A simple way to distinguish whether a tree is diseased or is affected by drought is to look at its neighboring trees. During a drought, all trees will be affected to some degree and show similar symptoms. If it is a disease, neighboring trees are usually unaffected. Visible drought symptoms include premature and dull leaf color in the autumn, and early leaf fall. Invisible symptoms are often below ground, which will not be apparent until next year. Severe water shortage can damage the root system, decrease tree vigor, and reduce buds. Watch carefully next spring for late leaf-out, small leaves, twig dieback, and the creation of epicormic sprouts on the main stem. Additionally, drought-stressed trees may attract opportunistic pests, such as Two-lined chestnut borer, Pine engraver beetles, and Armillaria root disease. Keep watering your trees until the ground freezes, and then continue watering them in the spring. Also, avoid fertilizer applications now and in 2007 because they stimulate leaf formation, and put more stress on the already drought-stressed trees.

Jana Albers, DNR forest health specialist, Grand Rapids

10/31/2006

A telltale sign winter is approaching is the ongoing wildlife activity. Although birds migrate to warmer climates, many wildlife species stay put, including the creepy, crawly, and slithery critters. What do reptiles and amphibians do to prepare for winter?
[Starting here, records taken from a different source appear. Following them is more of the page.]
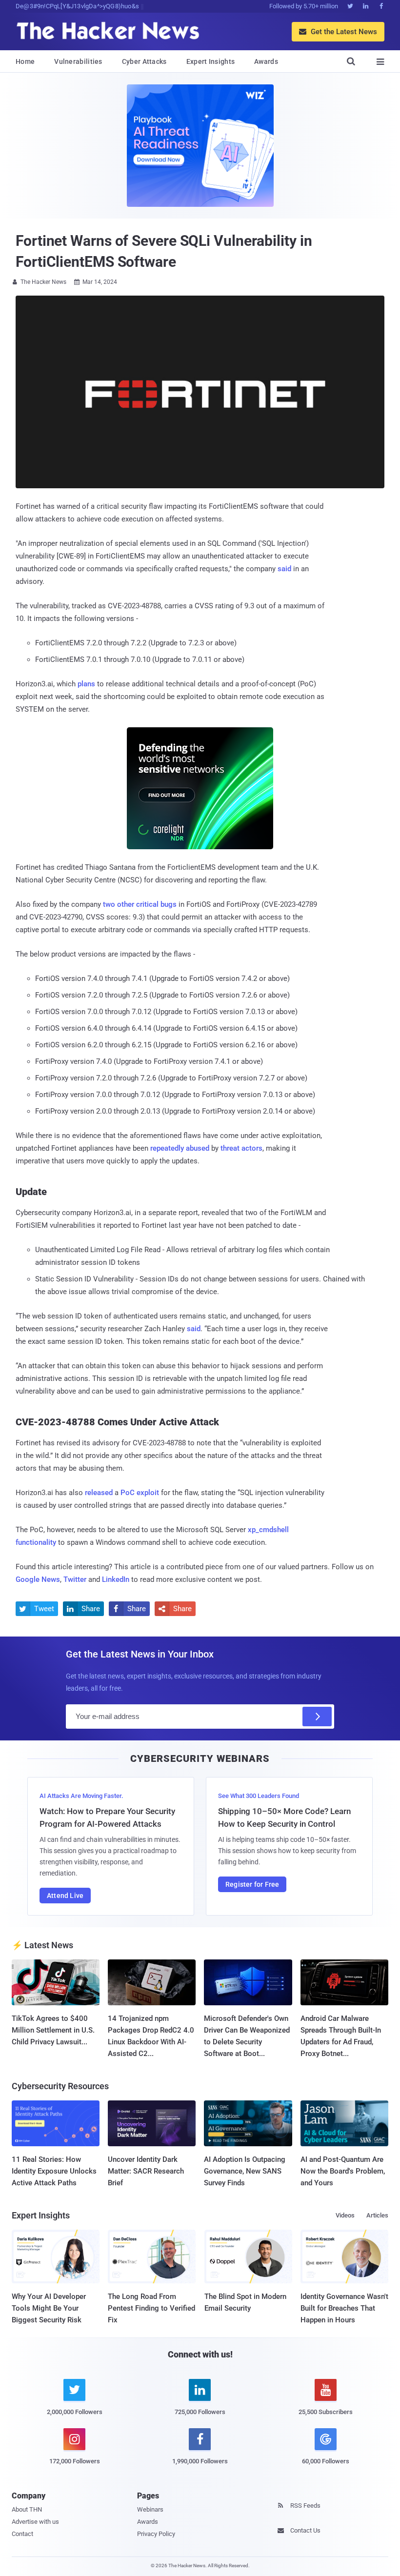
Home (25, 61)
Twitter (74, 1579)
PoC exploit (139, 1492)
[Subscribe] (317, 1716)
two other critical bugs (140, 904)
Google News (38, 1579)
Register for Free (252, 1884)
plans (86, 683)
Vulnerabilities (78, 61)
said (284, 568)
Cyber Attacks (144, 61)
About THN (27, 2509)
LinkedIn (115, 1579)
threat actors (241, 1148)
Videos (345, 2215)
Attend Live (65, 1895)
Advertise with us (35, 2521)
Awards (266, 61)
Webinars (150, 2509)
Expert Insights (210, 61)
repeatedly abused (179, 1148)
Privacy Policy (156, 2533)
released (99, 1492)
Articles (377, 2215)
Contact (22, 2533)
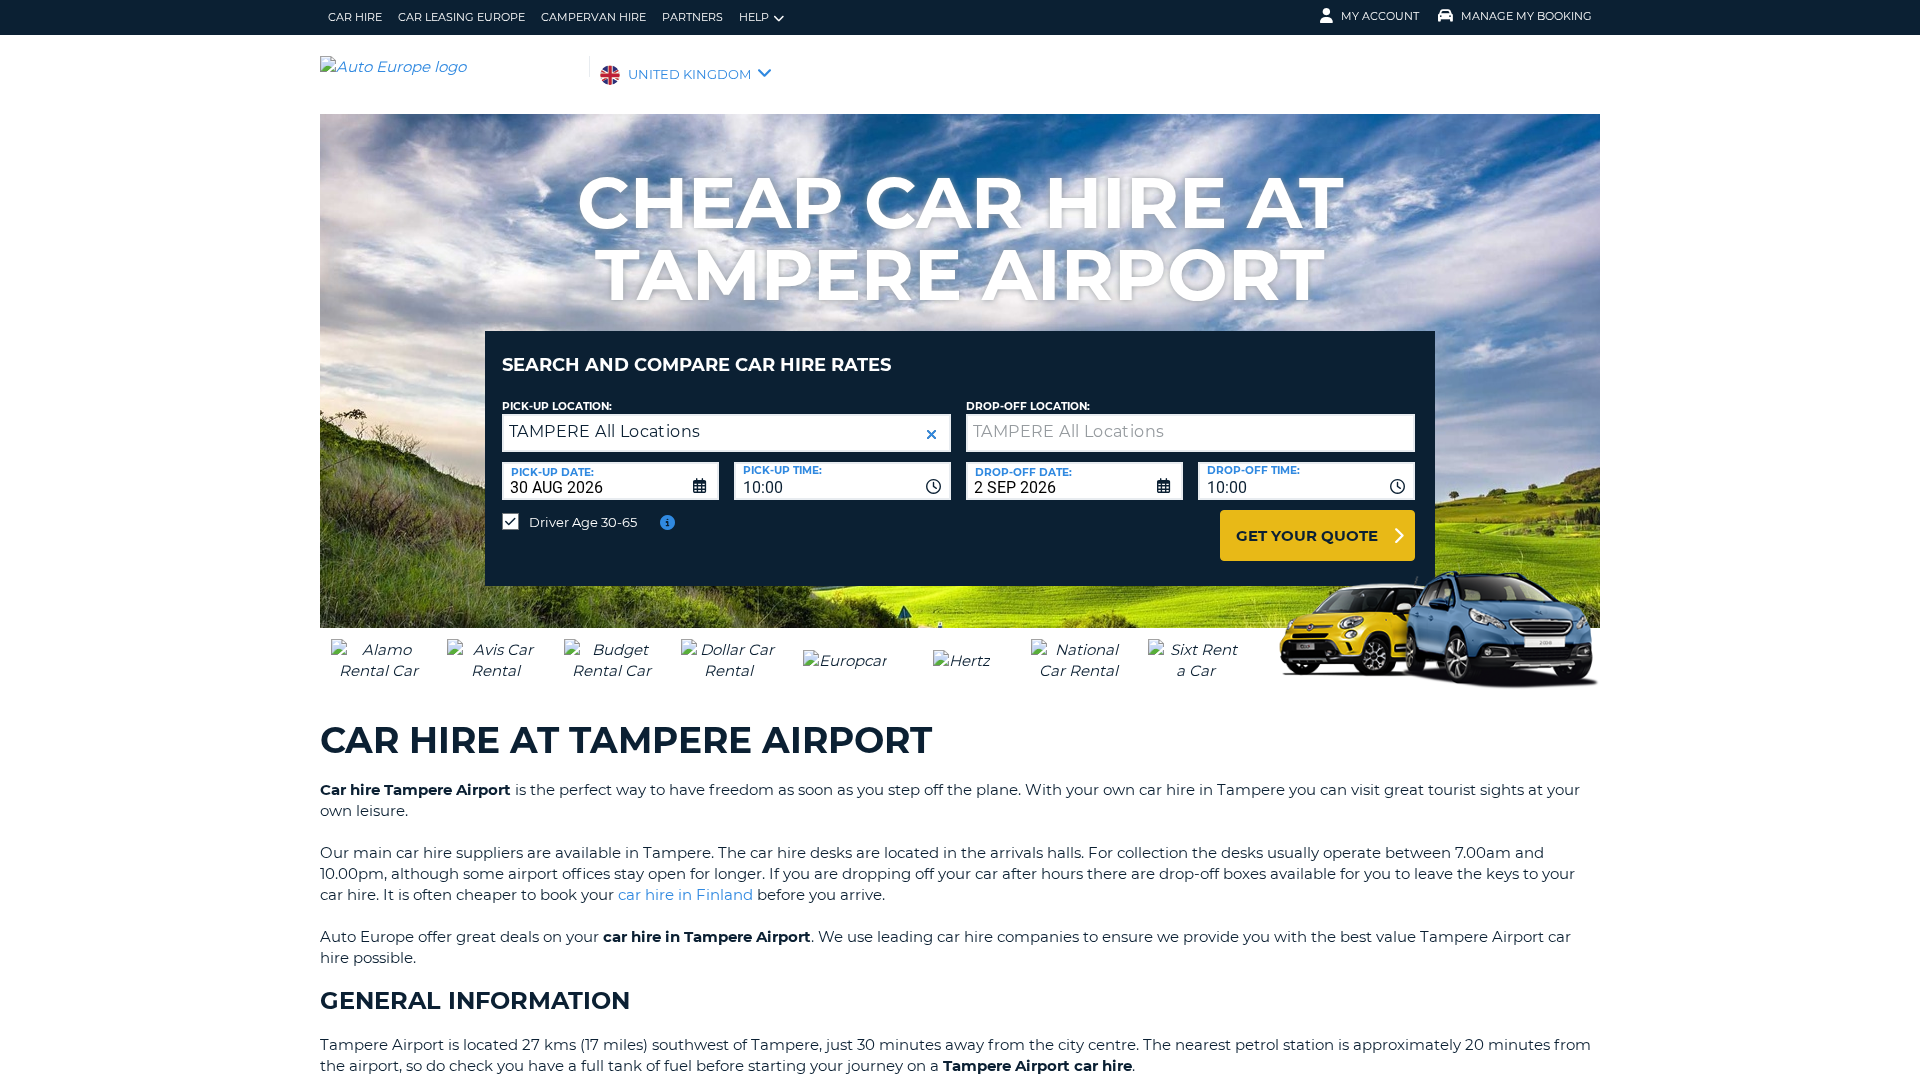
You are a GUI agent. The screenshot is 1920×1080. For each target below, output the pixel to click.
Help (754, 17)
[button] (931, 434)
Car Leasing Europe (461, 17)
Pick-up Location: (557, 406)
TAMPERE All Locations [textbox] (604, 431)
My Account (1380, 16)
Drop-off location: (1028, 406)
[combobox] (842, 481)
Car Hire (355, 17)
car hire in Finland (685, 894)
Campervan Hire (593, 17)
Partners (692, 17)
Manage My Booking (1526, 16)
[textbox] (1190, 433)
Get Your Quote (1307, 535)
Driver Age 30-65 (583, 522)
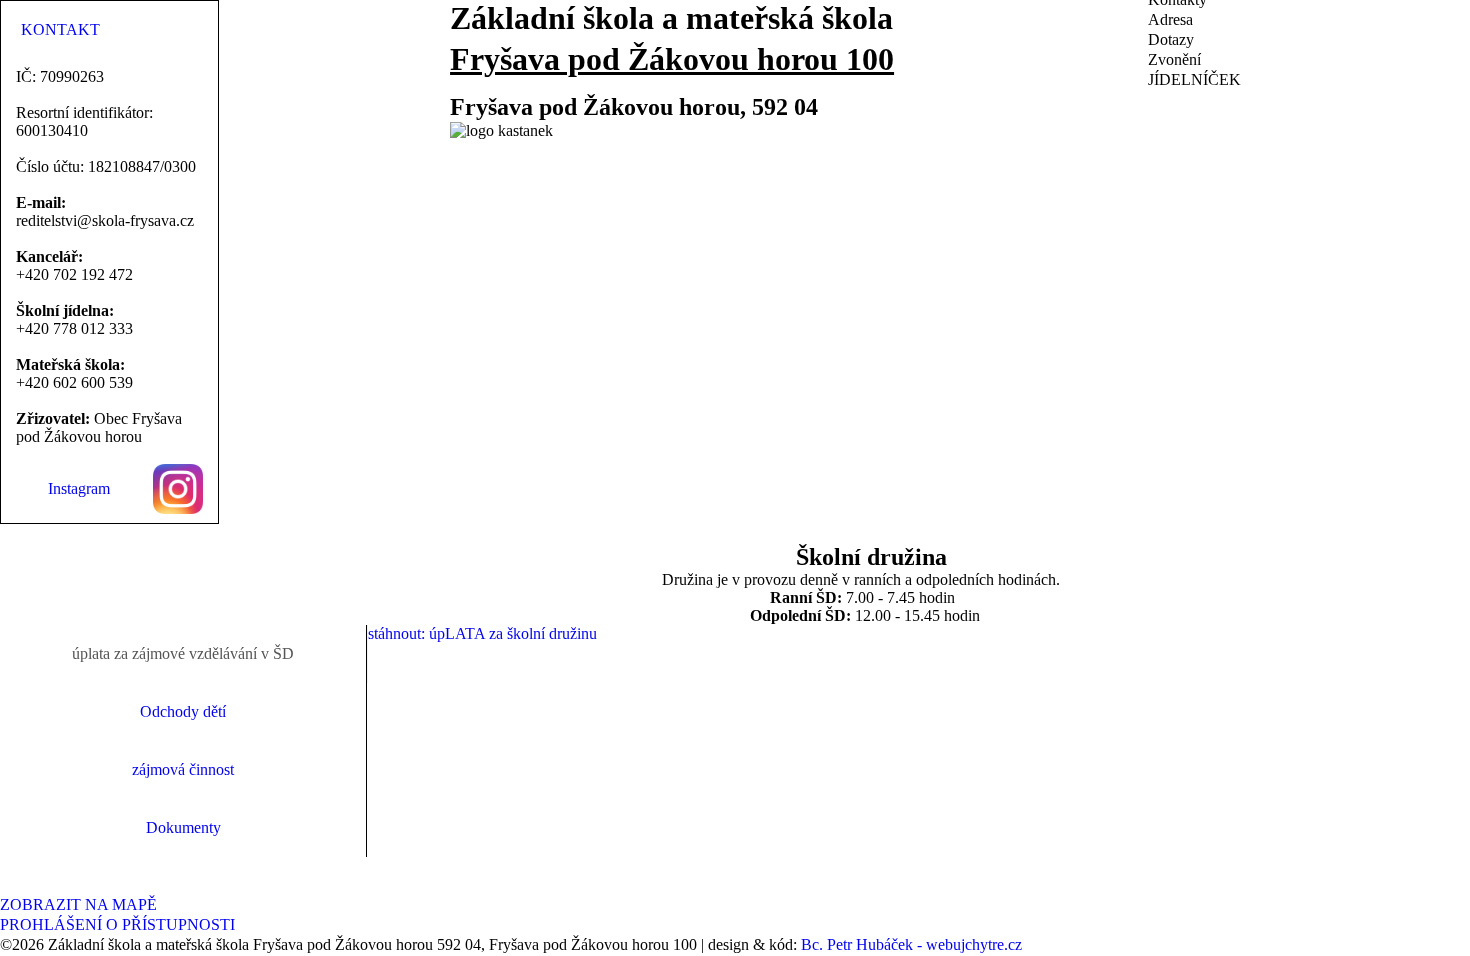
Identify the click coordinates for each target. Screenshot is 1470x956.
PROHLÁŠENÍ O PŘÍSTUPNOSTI (117, 924)
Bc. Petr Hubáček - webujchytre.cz (911, 944)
Because Minnesota's 50 species of amphibians and reptiles are unable to migrate south to escape the wrath of winter, these cold-blooded animals seek out sites during the fall that will meet their over-wintering needs. Strategies for surviving the inevitable chill are interesting and varied. Some species of salamanders, toads, lizards and snakes seek safety underground, traveling deep into rock crevices or small mammal burrows to escape the frost line. Some frogs, turtles and snakes seek refuge in aquatic habitats where they stay submerged throughout the winter. Wood frogs and members of the treefrog family are truly hardcore. They nestle beneath a thin blanket of leaves on the forest floor, freezing solid. They protect their vital organs by creating their own antifreeze. These frozen frogs do not breathe or have a pulse, yet recover quickly when spring returns. Amphibians and reptiles typically have settled in by late October. However, global climate change could alter seasonal patterns in animals whose activities are so closely linked to temperature.